» Input:
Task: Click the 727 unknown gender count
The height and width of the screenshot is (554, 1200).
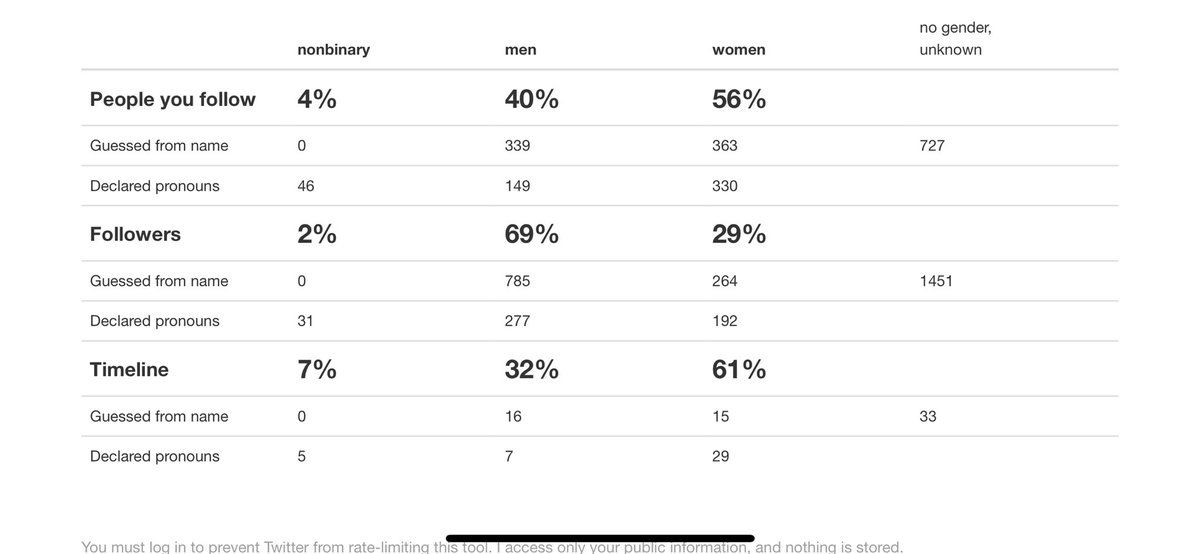Action: pyautogui.click(x=932, y=146)
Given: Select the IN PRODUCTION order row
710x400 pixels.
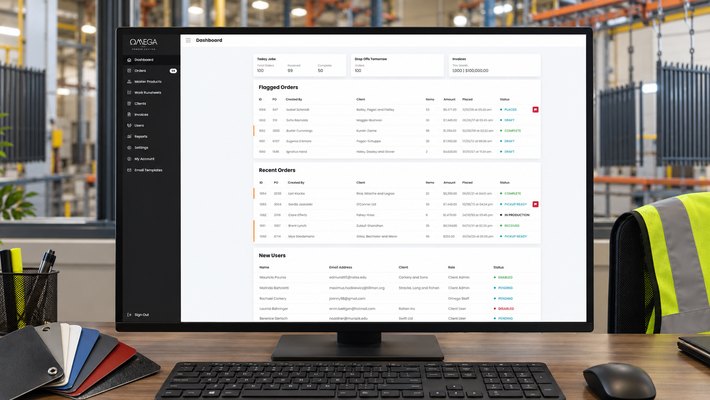Looking at the screenshot, I should 397,215.
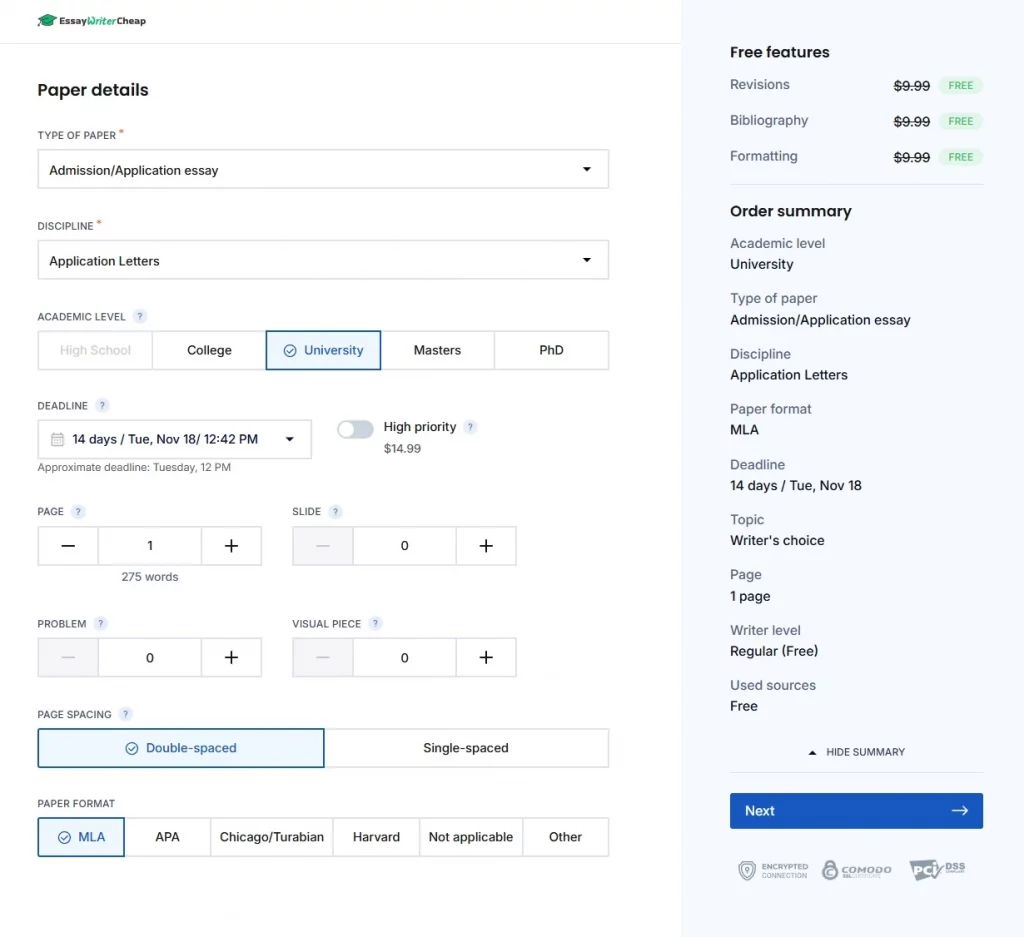
Task: Select Single-spaced page spacing
Action: pyautogui.click(x=466, y=748)
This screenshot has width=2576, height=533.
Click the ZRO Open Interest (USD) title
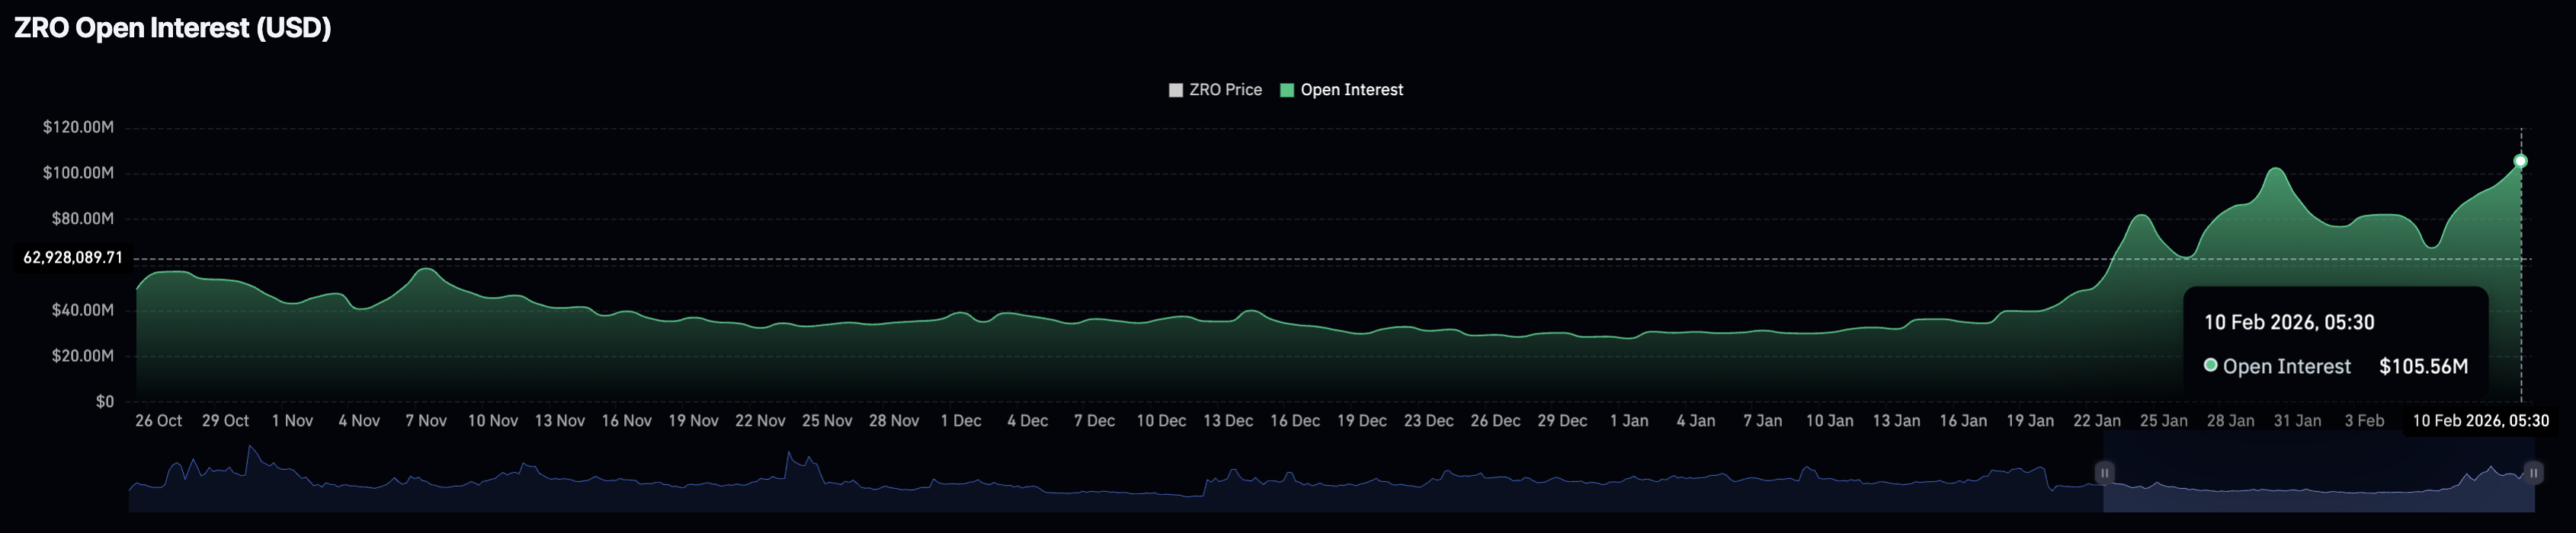(x=172, y=28)
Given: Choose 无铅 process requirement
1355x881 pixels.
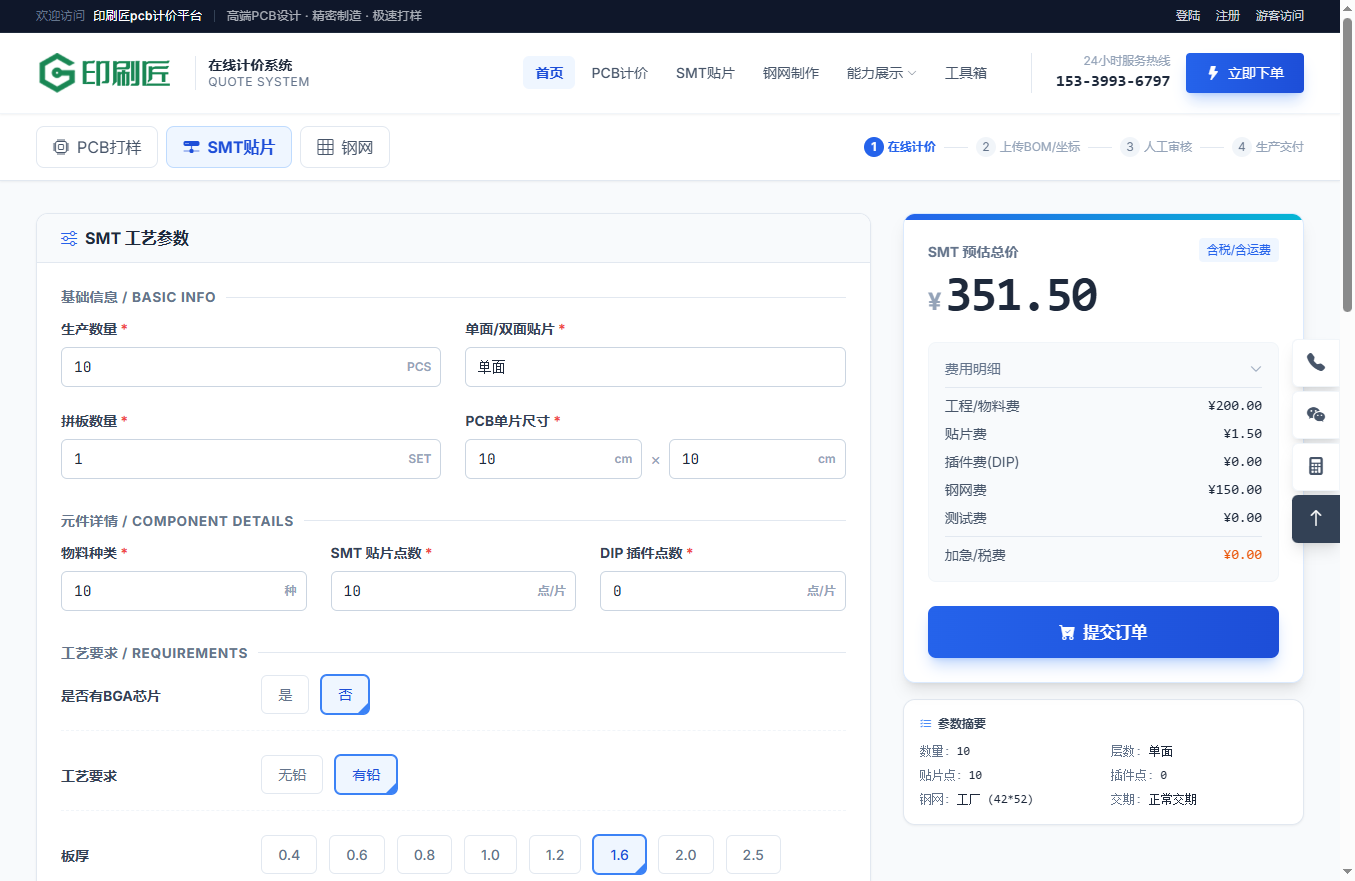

» Aim of the task: What count of lines in the listing contain the word "Given"? Reply with the number only.

» Response box: 2